En este contexto, el equipo de gobierno recuerda un antecedente que considera especialmente significativo. Señala que el propio Jesús Nieto reconoció públicamente, cuando ejercía como concejal de Personal, haber despedido a trabajadores municipales atendiendo únicamente a que eran “los más baratos de despedir”, aplicando un criterio que califican de arbitrario y discriminatorio. Para el gobierno municipal, se trata de una actuación incompatible con los principios de igualdad y justicia social que dice defender Izquierda Unida.
Respecto a la plaza de Técnico de Contrataciones, el Ayuntamiento aclara que su cobertura responde a una necesidad objetiva y urgente, derivada del elevado volumen de licitaciones exigido por la ley para ejecutar obras y prestar servicios básicos. Subrayan, además, que el número de contrataciones actuales «supera ampliamente» al registrado durante los años de gobierno de IU.

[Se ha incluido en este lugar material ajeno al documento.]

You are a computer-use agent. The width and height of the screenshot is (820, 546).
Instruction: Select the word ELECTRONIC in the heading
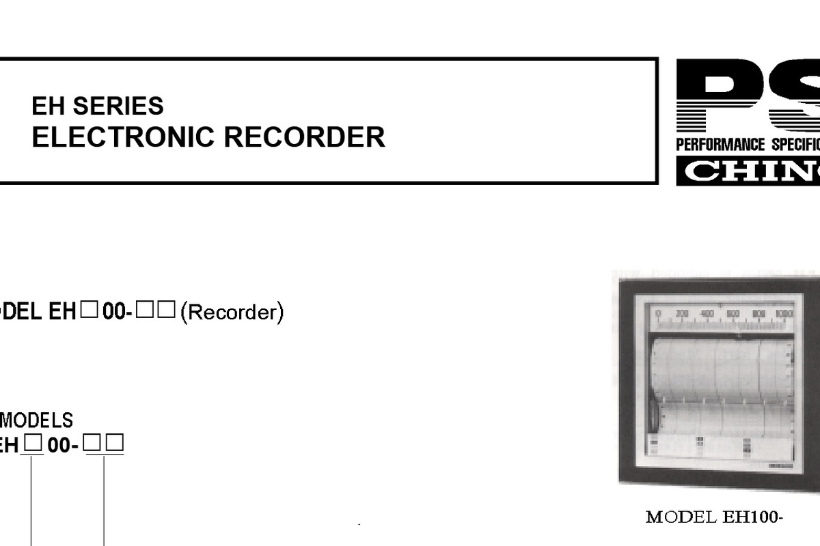pyautogui.click(x=123, y=137)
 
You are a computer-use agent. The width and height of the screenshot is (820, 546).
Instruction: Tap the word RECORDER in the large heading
pyautogui.click(x=304, y=137)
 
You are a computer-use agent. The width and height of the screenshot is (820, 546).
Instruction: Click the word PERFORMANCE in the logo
pyautogui.click(x=720, y=145)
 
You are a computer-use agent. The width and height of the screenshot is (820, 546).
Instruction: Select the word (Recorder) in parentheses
pyautogui.click(x=232, y=313)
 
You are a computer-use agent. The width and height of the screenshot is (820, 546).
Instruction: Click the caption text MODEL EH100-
pyautogui.click(x=713, y=517)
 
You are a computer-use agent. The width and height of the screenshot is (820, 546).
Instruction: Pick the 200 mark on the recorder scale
pyautogui.click(x=682, y=314)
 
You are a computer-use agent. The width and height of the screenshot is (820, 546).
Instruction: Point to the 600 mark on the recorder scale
pyautogui.click(x=733, y=314)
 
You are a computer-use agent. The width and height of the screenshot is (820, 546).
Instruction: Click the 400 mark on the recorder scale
pyautogui.click(x=707, y=314)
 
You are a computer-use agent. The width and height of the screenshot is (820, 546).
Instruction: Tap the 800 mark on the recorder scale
pyautogui.click(x=758, y=314)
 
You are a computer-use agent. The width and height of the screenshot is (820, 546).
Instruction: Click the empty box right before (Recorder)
pyautogui.click(x=168, y=311)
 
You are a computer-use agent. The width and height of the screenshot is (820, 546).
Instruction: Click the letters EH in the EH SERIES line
pyautogui.click(x=48, y=106)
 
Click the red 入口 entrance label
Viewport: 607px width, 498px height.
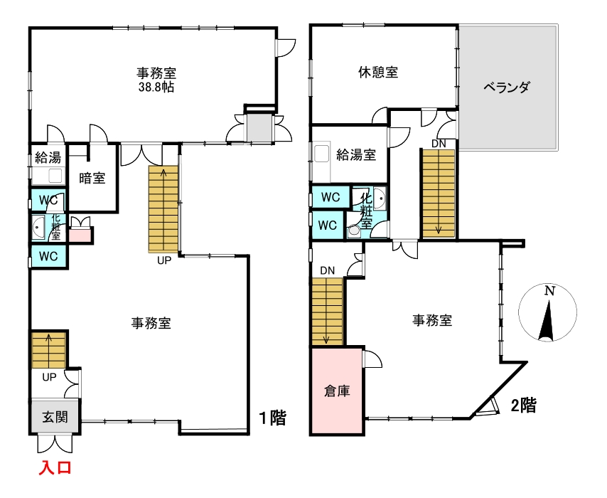54,468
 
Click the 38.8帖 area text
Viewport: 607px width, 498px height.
156,88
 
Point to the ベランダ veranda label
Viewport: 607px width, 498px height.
507,88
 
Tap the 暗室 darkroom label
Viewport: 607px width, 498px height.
92,178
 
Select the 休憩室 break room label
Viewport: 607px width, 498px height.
377,72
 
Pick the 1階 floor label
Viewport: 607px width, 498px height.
272,418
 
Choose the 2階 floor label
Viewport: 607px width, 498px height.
523,406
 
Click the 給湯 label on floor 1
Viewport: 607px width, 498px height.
48,158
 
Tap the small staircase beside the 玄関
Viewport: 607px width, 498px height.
48,350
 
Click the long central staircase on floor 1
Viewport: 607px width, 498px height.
163,208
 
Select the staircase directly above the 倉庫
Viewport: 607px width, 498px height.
327,310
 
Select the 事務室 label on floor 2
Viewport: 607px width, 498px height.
433,320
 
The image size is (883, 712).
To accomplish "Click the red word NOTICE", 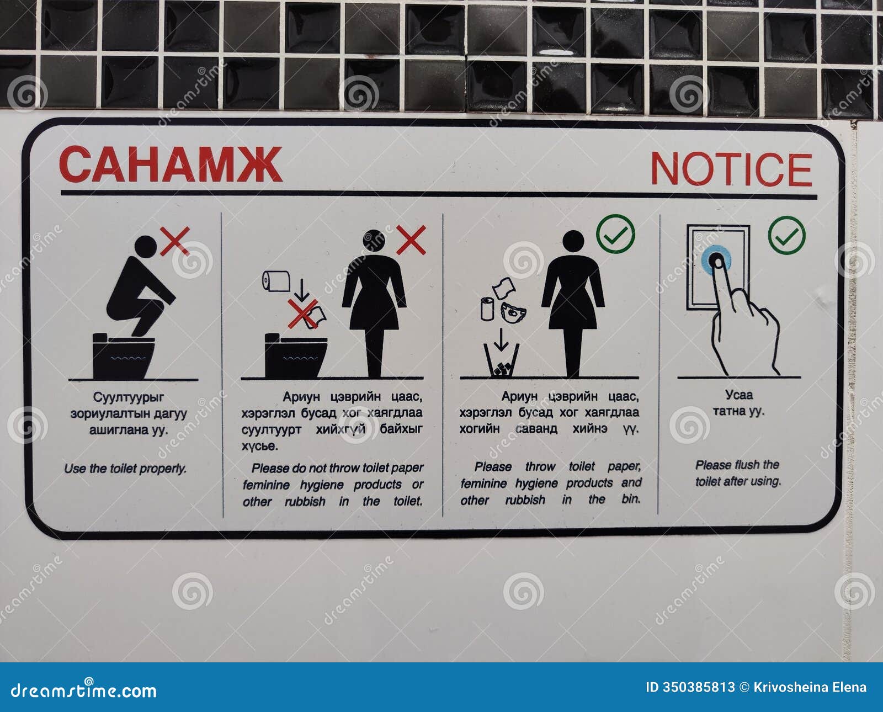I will [731, 169].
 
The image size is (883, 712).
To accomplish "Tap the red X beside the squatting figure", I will [174, 241].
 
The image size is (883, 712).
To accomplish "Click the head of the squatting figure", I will [146, 247].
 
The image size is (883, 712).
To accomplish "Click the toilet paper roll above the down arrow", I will [276, 281].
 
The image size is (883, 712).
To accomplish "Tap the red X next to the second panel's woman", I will [411, 240].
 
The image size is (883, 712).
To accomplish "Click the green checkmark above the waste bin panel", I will [615, 234].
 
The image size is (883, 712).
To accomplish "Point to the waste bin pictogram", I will [501, 361].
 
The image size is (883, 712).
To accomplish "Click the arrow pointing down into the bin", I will [501, 339].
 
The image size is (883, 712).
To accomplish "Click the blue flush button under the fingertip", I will [716, 259].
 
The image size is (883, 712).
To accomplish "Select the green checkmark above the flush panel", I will [787, 235].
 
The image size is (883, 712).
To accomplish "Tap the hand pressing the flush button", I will [742, 326].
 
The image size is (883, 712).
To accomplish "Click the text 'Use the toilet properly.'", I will [125, 469].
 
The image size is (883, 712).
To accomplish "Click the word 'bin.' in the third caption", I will [631, 499].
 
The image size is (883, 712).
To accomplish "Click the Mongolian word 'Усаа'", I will [739, 395].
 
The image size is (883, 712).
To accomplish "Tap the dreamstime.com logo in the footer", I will [84, 690].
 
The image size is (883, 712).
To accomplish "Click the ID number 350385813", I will [699, 687].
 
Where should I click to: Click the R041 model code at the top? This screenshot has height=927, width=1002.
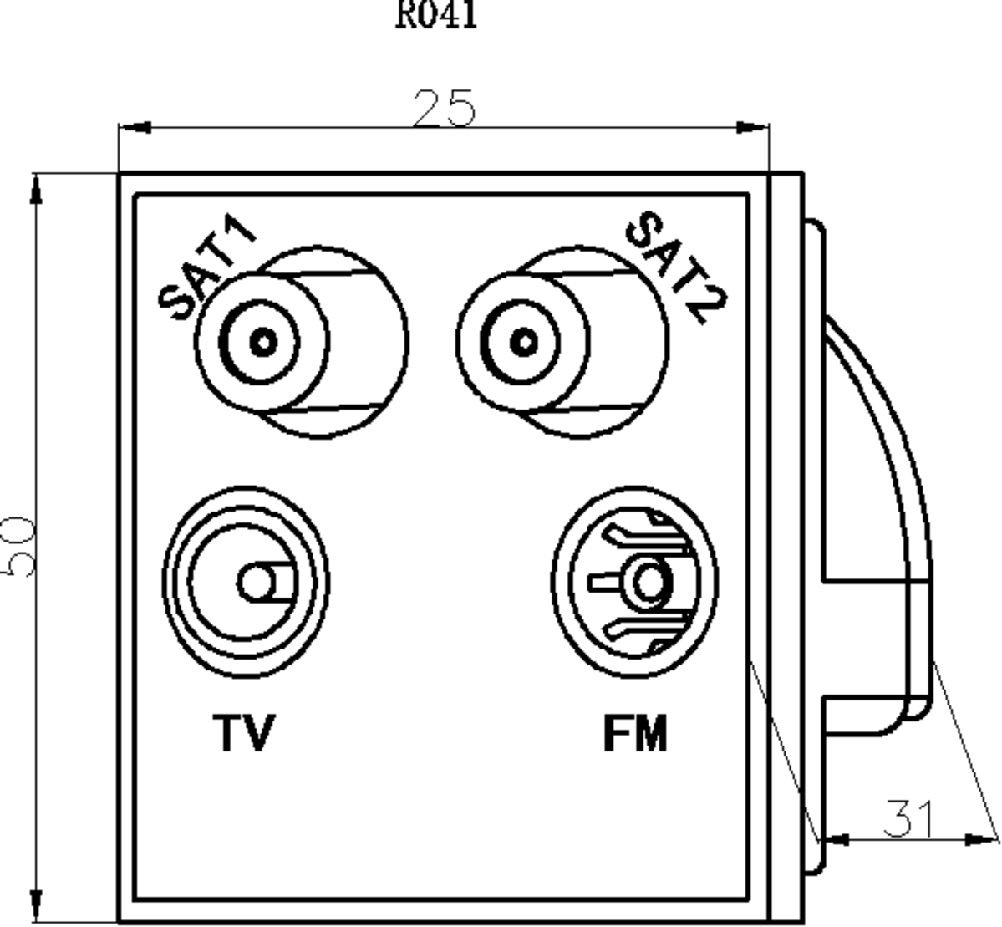coord(436,15)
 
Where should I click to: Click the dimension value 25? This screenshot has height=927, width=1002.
coord(444,108)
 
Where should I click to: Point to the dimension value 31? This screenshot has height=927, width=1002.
coord(909,818)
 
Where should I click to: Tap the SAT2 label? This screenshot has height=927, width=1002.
coord(676,267)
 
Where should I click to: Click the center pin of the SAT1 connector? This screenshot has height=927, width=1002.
coord(263,342)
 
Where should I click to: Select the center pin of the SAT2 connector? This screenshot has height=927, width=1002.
coord(523,342)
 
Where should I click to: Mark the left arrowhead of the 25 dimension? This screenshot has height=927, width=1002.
coord(134,128)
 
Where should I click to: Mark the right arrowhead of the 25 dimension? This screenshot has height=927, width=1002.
coord(751,128)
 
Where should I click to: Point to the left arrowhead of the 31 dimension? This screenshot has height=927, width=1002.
coord(836,838)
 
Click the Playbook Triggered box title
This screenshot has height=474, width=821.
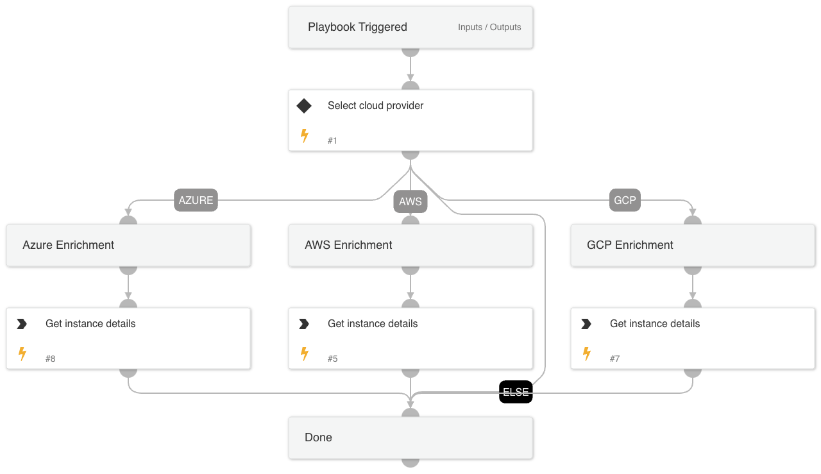tap(357, 27)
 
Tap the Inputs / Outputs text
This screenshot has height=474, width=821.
tap(489, 27)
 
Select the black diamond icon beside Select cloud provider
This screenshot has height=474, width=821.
tap(304, 106)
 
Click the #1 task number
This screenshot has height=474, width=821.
tap(332, 140)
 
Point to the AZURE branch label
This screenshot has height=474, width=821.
tap(196, 200)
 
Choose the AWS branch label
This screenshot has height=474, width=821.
tap(410, 201)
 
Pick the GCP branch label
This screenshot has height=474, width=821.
tap(625, 200)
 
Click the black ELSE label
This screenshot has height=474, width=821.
tap(516, 392)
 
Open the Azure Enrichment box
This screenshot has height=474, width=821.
tap(128, 245)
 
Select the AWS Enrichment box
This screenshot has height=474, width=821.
tap(410, 245)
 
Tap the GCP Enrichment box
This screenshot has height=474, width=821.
tap(693, 245)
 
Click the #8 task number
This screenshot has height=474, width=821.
tap(51, 359)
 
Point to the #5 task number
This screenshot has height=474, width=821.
tap(332, 359)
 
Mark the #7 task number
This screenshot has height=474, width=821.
tap(614, 359)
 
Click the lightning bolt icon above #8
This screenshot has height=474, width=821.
tap(22, 353)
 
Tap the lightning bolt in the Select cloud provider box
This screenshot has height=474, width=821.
tap(305, 135)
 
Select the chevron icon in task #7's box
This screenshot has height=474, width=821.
tap(586, 324)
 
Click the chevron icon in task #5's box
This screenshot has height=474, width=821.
tap(304, 324)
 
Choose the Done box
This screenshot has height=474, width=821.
tap(410, 437)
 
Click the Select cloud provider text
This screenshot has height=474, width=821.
tap(375, 106)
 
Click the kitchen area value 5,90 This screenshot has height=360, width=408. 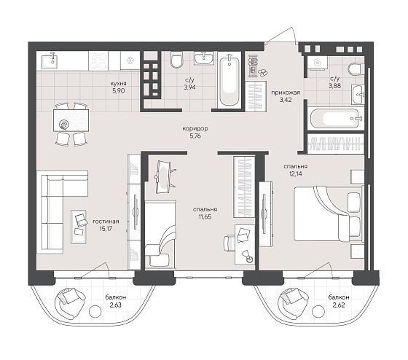coord(118,91)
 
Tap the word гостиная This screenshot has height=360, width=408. coord(106,222)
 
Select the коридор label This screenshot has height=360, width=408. coord(195,128)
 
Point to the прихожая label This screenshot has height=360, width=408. coord(286,93)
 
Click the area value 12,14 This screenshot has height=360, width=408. coord(295,173)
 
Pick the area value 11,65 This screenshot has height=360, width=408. coord(205,216)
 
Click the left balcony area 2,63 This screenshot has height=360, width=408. coord(116,305)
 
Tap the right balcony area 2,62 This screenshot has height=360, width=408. coord(339,305)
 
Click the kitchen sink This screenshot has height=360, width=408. coord(53,60)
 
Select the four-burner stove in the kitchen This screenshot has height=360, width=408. coord(98,60)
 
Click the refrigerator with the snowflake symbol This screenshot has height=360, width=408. coord(130,60)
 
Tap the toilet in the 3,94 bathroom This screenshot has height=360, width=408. coord(176,60)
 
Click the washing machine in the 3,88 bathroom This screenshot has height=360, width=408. coord(317,62)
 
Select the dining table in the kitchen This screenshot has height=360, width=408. coord(71,120)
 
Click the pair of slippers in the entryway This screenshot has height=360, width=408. coord(263,72)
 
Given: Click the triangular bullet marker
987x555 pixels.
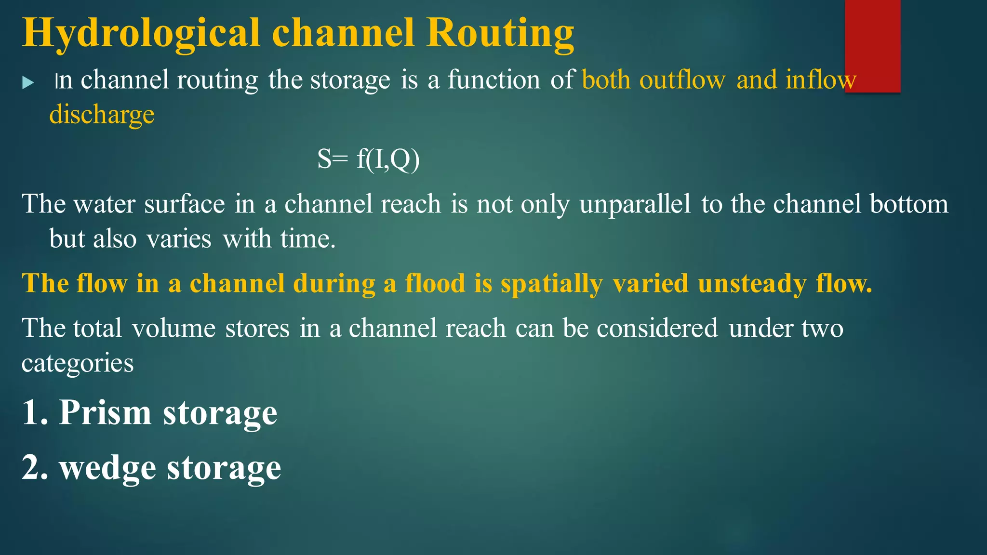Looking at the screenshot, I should [x=28, y=82].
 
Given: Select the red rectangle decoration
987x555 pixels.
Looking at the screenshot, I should [x=872, y=46].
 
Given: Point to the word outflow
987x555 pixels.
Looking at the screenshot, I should [x=682, y=79].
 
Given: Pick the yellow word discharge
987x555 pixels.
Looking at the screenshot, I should [x=102, y=115].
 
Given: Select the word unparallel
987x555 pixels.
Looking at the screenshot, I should [x=635, y=204].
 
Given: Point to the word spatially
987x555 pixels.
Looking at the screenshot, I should [x=551, y=284].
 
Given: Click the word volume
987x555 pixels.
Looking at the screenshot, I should [x=173, y=328].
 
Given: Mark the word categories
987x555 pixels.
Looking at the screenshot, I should [x=78, y=363].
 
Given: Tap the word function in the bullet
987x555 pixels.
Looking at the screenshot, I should [x=494, y=79].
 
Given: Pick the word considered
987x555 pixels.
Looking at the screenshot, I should [x=657, y=328].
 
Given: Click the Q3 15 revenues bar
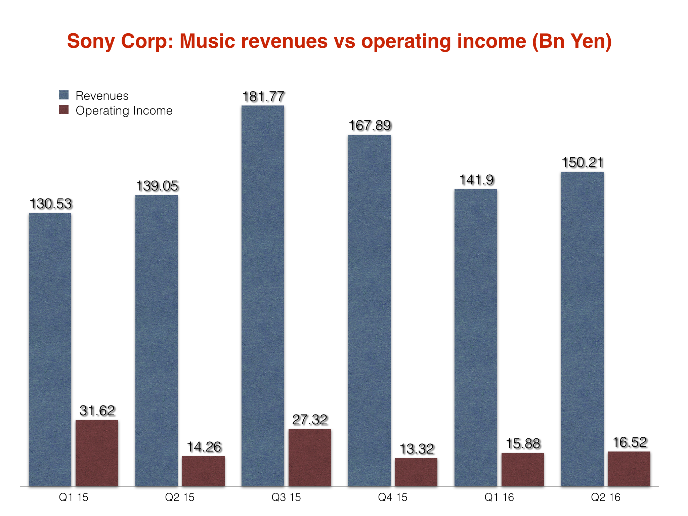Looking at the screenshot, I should click(x=263, y=296).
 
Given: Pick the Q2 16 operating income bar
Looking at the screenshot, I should click(x=629, y=469).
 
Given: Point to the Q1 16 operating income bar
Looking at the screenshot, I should click(x=523, y=469).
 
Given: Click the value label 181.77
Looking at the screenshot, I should click(x=263, y=97).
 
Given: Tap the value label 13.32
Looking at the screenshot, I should click(x=417, y=449).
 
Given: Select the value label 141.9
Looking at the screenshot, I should click(x=476, y=180).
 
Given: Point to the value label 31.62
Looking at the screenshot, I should click(x=97, y=411).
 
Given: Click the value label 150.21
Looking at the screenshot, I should click(x=583, y=163).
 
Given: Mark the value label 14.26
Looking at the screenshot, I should click(x=204, y=447).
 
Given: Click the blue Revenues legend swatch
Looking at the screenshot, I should click(x=64, y=95).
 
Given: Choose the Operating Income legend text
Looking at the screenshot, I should click(x=124, y=111).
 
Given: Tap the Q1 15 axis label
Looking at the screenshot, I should click(x=73, y=497).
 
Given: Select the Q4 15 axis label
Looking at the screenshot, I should click(x=392, y=497).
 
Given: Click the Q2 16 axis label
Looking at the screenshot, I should click(x=605, y=497).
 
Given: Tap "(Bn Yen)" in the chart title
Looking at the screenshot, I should click(x=572, y=42).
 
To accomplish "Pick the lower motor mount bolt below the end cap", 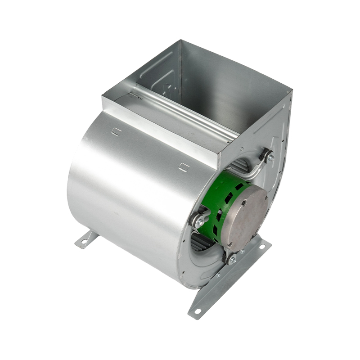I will [232, 259].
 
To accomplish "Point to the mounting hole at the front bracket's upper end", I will [263, 245].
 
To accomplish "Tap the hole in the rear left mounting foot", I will [82, 243].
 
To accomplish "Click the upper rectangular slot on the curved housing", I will [116, 131].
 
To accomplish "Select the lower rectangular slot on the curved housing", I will [183, 167].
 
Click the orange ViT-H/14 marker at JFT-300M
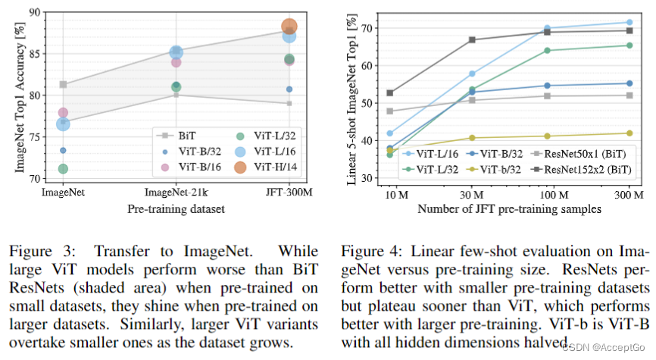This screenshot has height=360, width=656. point(289,27)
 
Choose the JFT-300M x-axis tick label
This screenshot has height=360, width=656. point(289,192)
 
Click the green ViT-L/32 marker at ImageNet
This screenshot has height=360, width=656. point(63,168)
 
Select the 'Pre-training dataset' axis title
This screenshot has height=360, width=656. point(176,205)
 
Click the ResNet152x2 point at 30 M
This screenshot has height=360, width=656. point(472,39)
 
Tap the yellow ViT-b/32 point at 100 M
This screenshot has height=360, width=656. point(548,136)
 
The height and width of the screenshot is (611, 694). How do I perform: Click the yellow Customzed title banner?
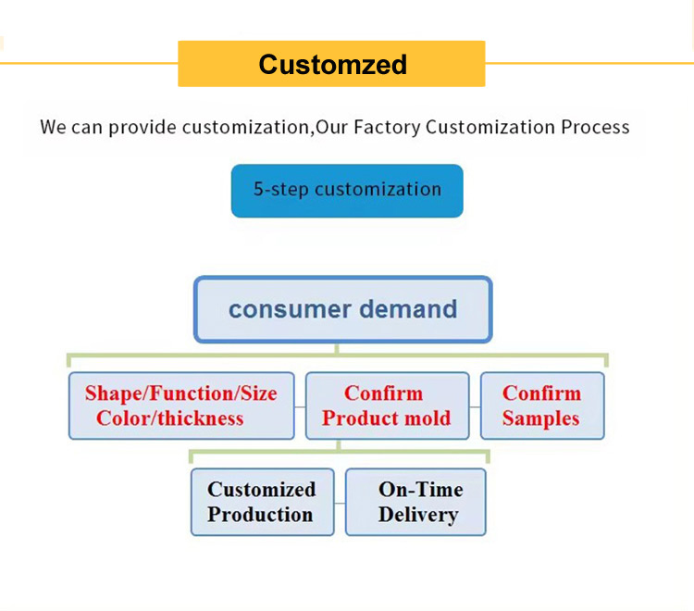coord(332,64)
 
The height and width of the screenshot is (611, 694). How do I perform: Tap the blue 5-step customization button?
coord(347,191)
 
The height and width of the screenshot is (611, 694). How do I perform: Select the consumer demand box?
coord(342,309)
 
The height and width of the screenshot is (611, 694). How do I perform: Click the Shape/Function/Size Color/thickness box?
coord(181,405)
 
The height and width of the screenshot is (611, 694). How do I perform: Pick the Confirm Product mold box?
coord(387,405)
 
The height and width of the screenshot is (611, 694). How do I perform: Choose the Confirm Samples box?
coord(542,405)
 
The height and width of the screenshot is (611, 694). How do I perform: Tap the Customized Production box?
coord(262,502)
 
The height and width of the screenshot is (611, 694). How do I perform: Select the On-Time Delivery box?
coord(415,502)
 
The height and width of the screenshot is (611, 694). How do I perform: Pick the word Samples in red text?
coord(540,418)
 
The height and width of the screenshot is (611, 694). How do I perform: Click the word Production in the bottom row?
coord(260,515)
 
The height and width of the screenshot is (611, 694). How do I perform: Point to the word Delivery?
coord(418,515)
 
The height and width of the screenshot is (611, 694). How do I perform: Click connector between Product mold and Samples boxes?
coord(475,405)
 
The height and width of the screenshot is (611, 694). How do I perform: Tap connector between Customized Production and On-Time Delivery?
coord(340,503)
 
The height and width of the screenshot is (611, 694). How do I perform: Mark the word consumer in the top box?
coord(279,309)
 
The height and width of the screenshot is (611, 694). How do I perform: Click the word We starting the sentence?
coord(53,127)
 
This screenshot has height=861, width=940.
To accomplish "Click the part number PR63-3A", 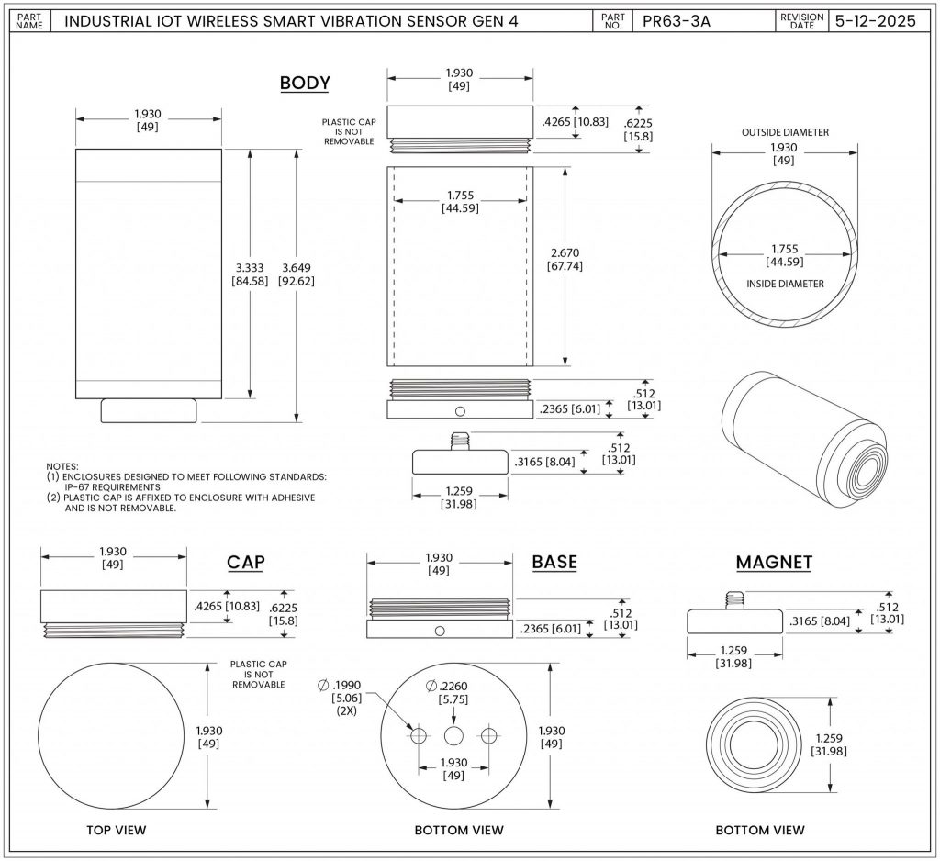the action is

El comunicado también critica el silencio de Izquierda Unida cuando el área de contratación quedó prácticamente desmantelada tras autorizarse la salida del administrativo que desempeñaba estas funciones, una decisión adoptada —según el gobierno— de forma precipitada tras perder las elecciones el anterior ejecutivo PSOE-IU.
Desde el equipo de gobierno insisten en que «no aceptan lecciones de ética ni de legalidad» de quien consideran que «fue parte del problema y no de la solución, y reafirman su compromiso de seguir trabajando para que el Ayuntamiento funcione con normalidad, las obras se liciten y los servicios se contraten con todas las garantías legales. Concluyen señalando que Benavente merece una oposición seria, honesta y comprometida, y no declaraciones oportunistas ni acusaciones sin fundamento.